For students today to get redress in the hyper-legalized society in the United States, "bullying has to be framed as a loss of equal rights. Recourse begins with the most foundational American law of all—the Constitution. Specifically, the Fourteenth Amendment, which protects us from being discriminated against on the basis of race, sex, national origin, or religion." Common sense has to cede to the lawyers.

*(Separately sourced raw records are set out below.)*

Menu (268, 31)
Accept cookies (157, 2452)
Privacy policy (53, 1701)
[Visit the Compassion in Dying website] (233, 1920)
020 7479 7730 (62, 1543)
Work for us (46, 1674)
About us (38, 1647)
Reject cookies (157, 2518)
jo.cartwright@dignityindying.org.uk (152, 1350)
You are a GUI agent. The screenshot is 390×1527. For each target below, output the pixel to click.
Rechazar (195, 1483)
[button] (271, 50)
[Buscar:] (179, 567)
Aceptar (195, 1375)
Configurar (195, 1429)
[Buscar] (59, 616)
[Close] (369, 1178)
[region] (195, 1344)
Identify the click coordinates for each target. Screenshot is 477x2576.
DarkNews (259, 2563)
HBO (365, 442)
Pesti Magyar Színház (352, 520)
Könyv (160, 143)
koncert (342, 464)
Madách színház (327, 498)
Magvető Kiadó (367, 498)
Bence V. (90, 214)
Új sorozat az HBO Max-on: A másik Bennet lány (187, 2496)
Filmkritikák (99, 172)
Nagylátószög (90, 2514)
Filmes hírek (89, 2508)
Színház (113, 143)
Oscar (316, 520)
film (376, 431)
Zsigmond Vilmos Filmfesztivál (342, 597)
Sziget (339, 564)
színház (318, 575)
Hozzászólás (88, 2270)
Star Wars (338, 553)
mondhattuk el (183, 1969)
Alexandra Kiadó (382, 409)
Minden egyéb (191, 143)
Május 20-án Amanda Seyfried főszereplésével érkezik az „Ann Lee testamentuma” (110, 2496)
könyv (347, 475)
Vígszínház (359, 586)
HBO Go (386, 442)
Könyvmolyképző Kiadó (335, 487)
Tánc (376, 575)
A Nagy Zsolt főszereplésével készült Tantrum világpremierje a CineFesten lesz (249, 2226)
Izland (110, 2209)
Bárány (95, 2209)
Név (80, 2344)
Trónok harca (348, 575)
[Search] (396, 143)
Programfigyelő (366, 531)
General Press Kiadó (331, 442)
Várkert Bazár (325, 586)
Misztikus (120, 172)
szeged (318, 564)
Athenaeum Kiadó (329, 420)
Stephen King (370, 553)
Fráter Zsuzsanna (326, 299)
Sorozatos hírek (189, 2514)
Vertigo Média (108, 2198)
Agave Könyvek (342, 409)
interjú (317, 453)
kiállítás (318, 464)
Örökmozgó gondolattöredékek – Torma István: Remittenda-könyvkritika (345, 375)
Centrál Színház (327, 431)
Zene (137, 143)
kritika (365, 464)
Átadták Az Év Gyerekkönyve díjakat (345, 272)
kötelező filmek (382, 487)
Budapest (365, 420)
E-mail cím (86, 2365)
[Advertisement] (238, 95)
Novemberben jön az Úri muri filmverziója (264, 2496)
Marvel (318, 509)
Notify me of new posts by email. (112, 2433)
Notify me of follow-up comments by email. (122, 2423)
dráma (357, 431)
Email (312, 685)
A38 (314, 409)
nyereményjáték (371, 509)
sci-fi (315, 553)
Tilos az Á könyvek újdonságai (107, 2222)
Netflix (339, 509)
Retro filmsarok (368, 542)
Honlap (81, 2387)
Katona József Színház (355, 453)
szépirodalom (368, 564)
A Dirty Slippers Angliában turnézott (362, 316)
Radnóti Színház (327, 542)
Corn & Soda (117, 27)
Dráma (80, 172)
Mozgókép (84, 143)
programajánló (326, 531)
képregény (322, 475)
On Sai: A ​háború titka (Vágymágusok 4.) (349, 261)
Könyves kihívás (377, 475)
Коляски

The situation gets particularly worse when it comes to dealing with bullying of homosexuals, or LBGTQ (Lesbian, Bisexual, Gay, Transvestite, Queer) students. On one side you have the religious and moral fundamentalists, and on the other the hyper-aggressive advocacy groups. Each pushes their own agenda with an intolerant and unyielding virulence and intensity that they claim to fight, and which cannot but bring an ironical though wry smile to the face. One group wants the Bible to be the lodestone for settling all debates moral, while the other group wants "Heather Has Two Mummies" to be the new required reading material for children in schools and even at homes of those parents who don't want such material to be taught at school.
The situation with social networks has not got much better when it comes to identifying and tackling the problem of harassment, intimidation, and wanton bullying. Her experience with Facebook is what Bazelon uses to drive home the point that meaningful self-regulation is simply not in the interests of social networks. When, after "many moons and emails," the author did reach Nicky Jackson Colaco, a member of Facebook’s Privacy and Security team, Nicky told her that "Facebook wasn’t interested in participating in a book with a “techno-panic” slant—in other words, a book that blamed technology for social problems like bullying."
"Before my Times article ran, I called Facebook for comment about COPPA and teen privacy, and I was directed to a new spokesperson who’d worked for years on Capitol Hill. She opened our first conversation this way: “I’ve been told we gave you more access than we’ve ever given a journalist, so I really hope this story is nice.” When she realized I wasn’t writing a puff piece, the spokesperson berated me over a series of calls for daring to write critically about the company’s approach to teenagers. She pushed two lines: Facebook was great for kids, and if it wasn’t, Google was worse."- in other words, the line pushed by Facebook was - "be thankful to and for Facebook, you ingrate." Google's attitude is little different, if one recalls some of its then CEO's statements, like "Google policy is to get right up to the creepy line and not cross it," [link] or "Show us 14 photos of yourself and we can identify who you are." [link]
Bullying can mutate into many, many uglier forms of harassment and violence, leading to long-term harm. A less ideologically adamant viewpoint would have made the book more useful. It is, however, a helpful addition to the debate.